_Problem to work on_
Pictures aside, reproduce exactly and only the lines from the one containing "Image resolution: width=1024" through the end of the records.

(Stored records)
__________________________________________________

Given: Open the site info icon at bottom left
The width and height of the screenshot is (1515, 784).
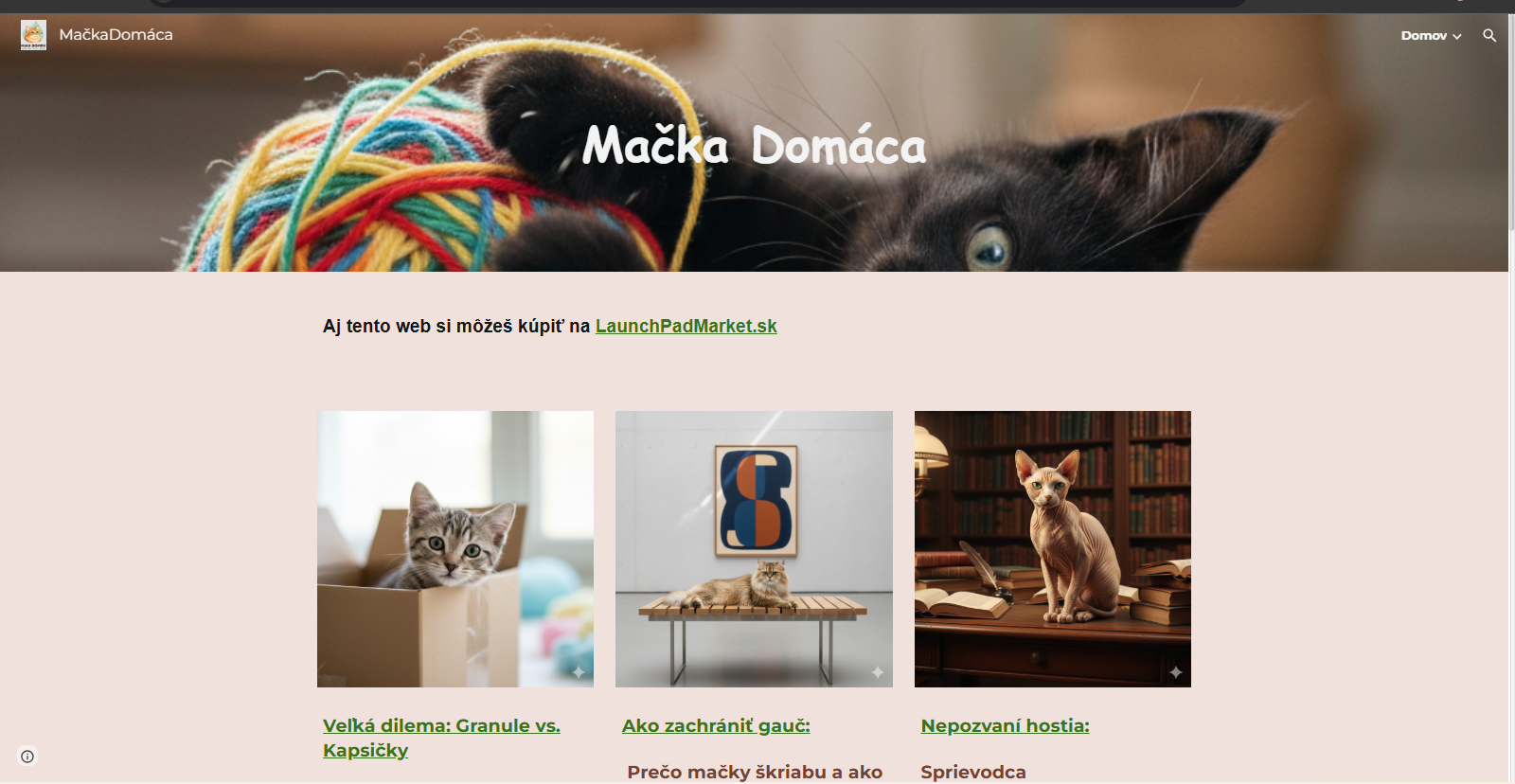Looking at the screenshot, I should (x=27, y=756).
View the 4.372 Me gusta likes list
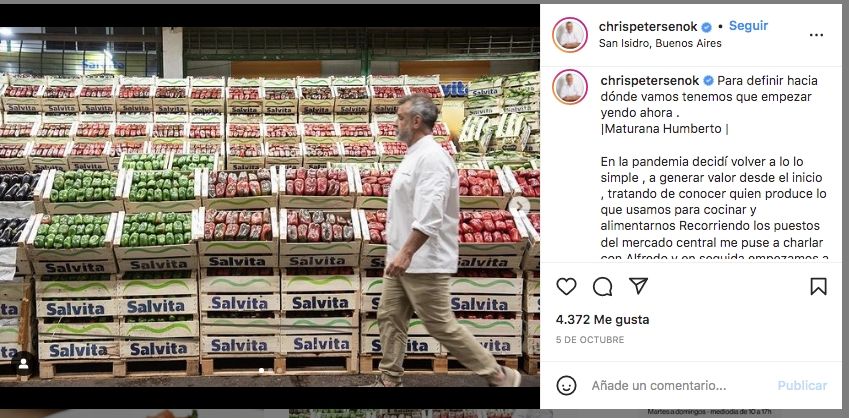Viewport: 849px width, 418px height. coord(603,319)
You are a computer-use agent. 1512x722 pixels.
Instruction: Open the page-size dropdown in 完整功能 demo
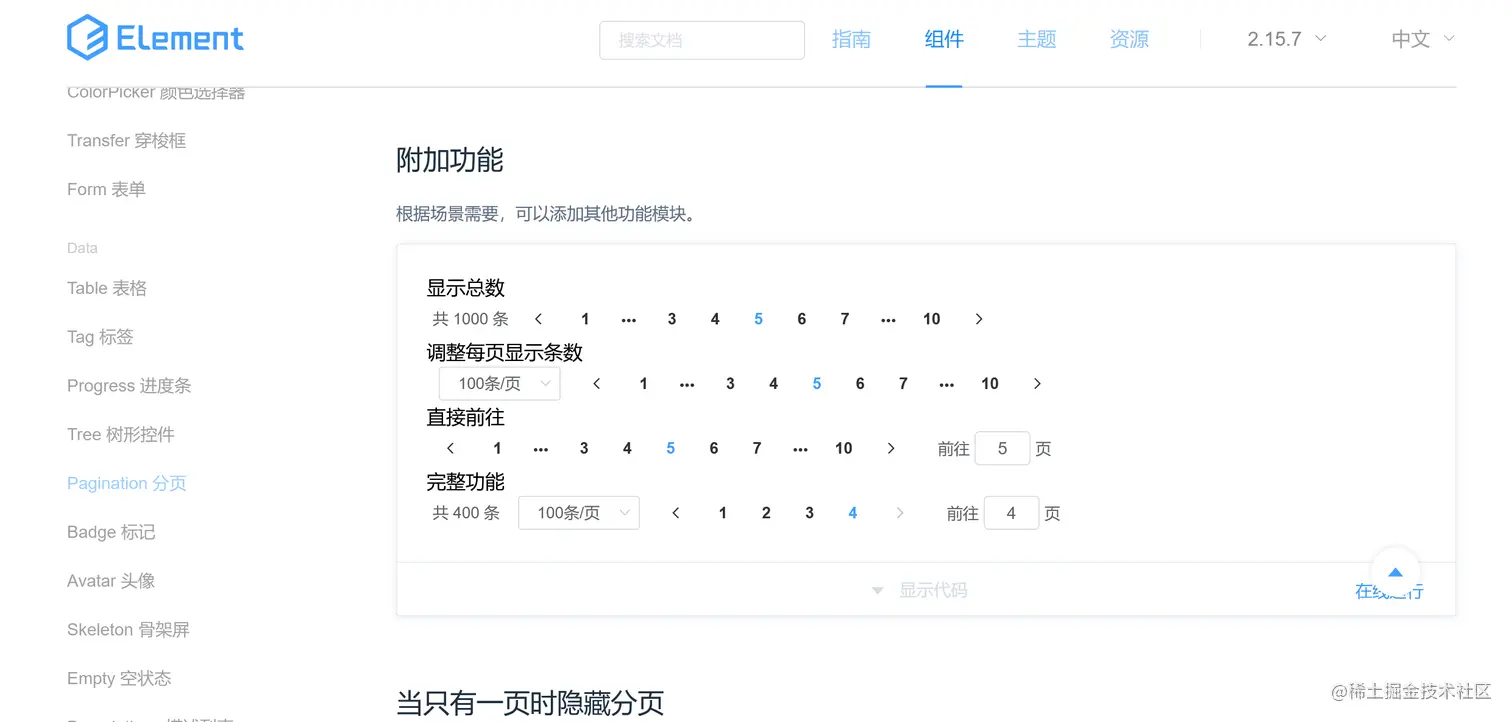coord(578,512)

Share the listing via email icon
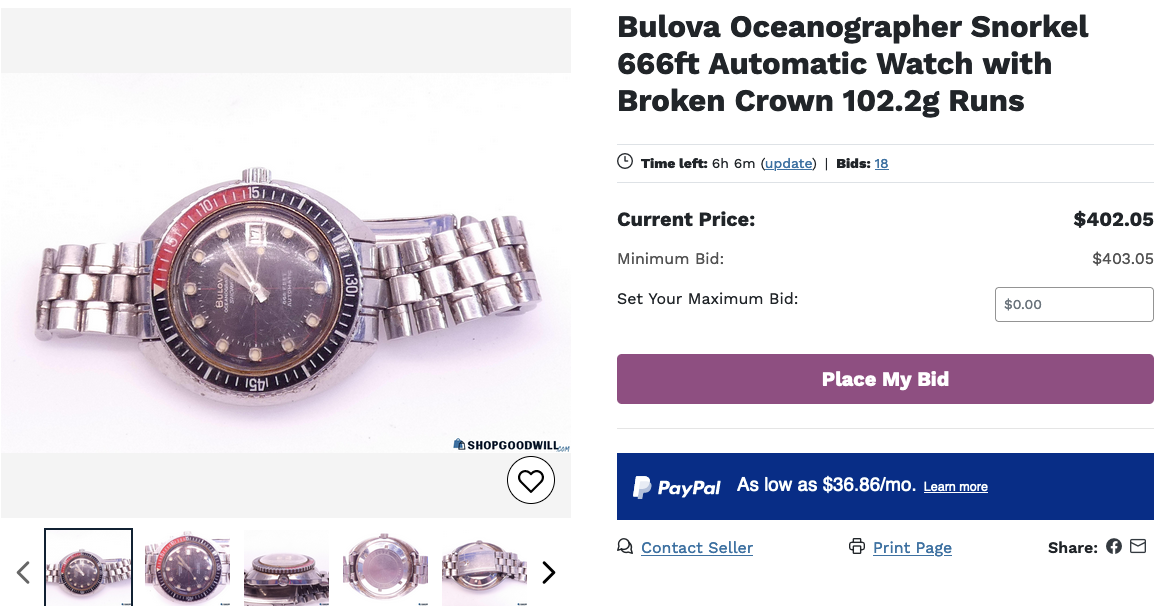(1138, 547)
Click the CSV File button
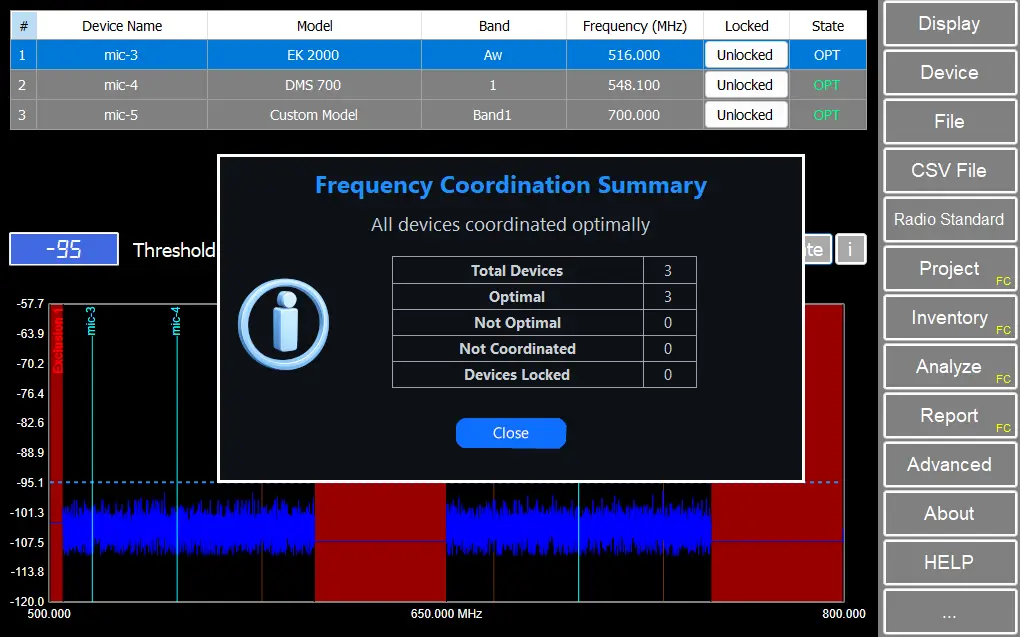The width and height of the screenshot is (1020, 637). 948,171
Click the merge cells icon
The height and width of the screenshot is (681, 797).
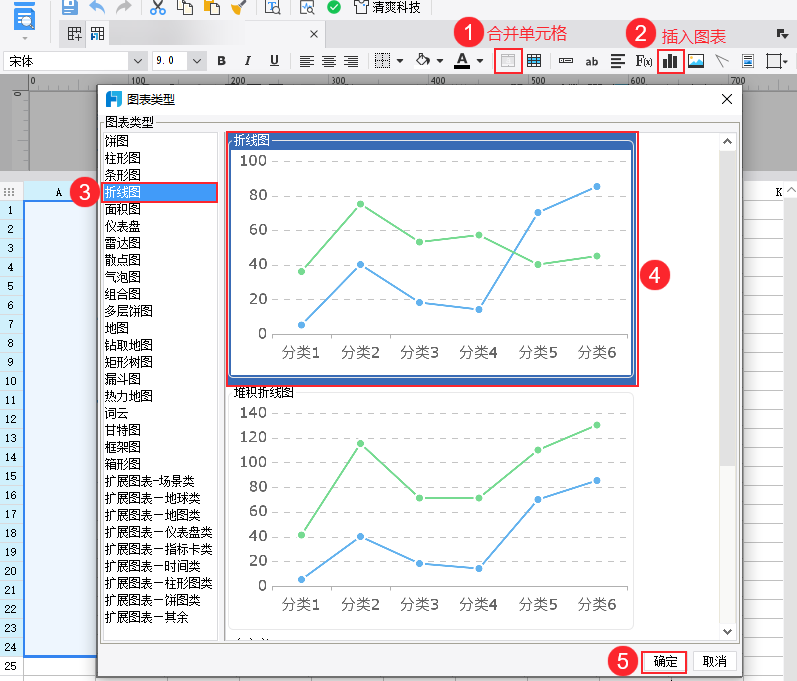(508, 61)
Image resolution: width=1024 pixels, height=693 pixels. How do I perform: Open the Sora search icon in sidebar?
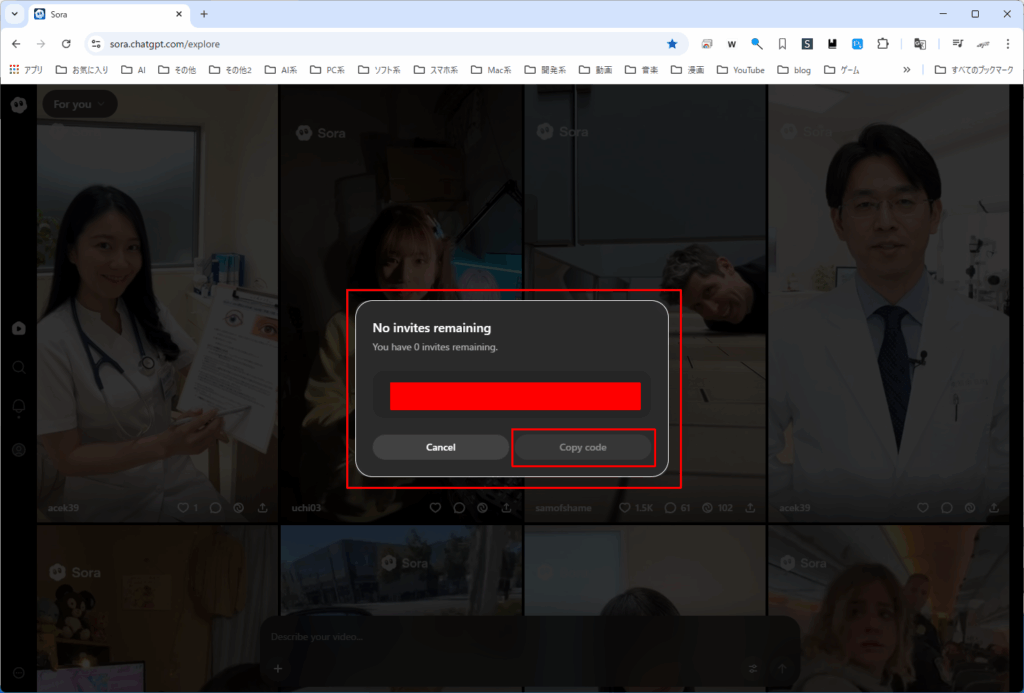tap(18, 367)
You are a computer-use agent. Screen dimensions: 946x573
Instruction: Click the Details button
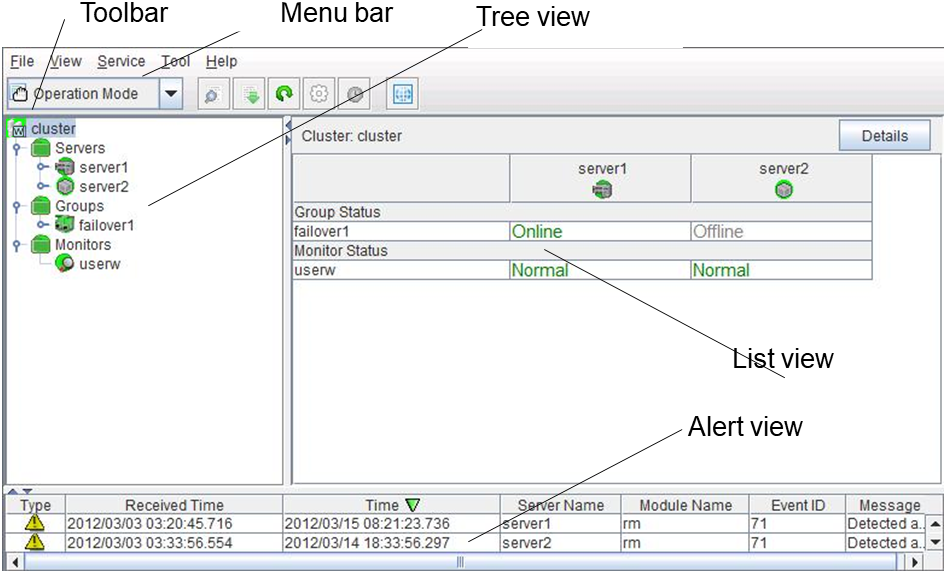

__________________________________________________

_Written solution_
Image resolution: width=1024 pixels, height=693 pixels. How do I perform: Open the Sora search icon in sidebar?
tap(18, 367)
You are a computer-use agent. Screen dimensions: 946x573
Instruction: Click the Details button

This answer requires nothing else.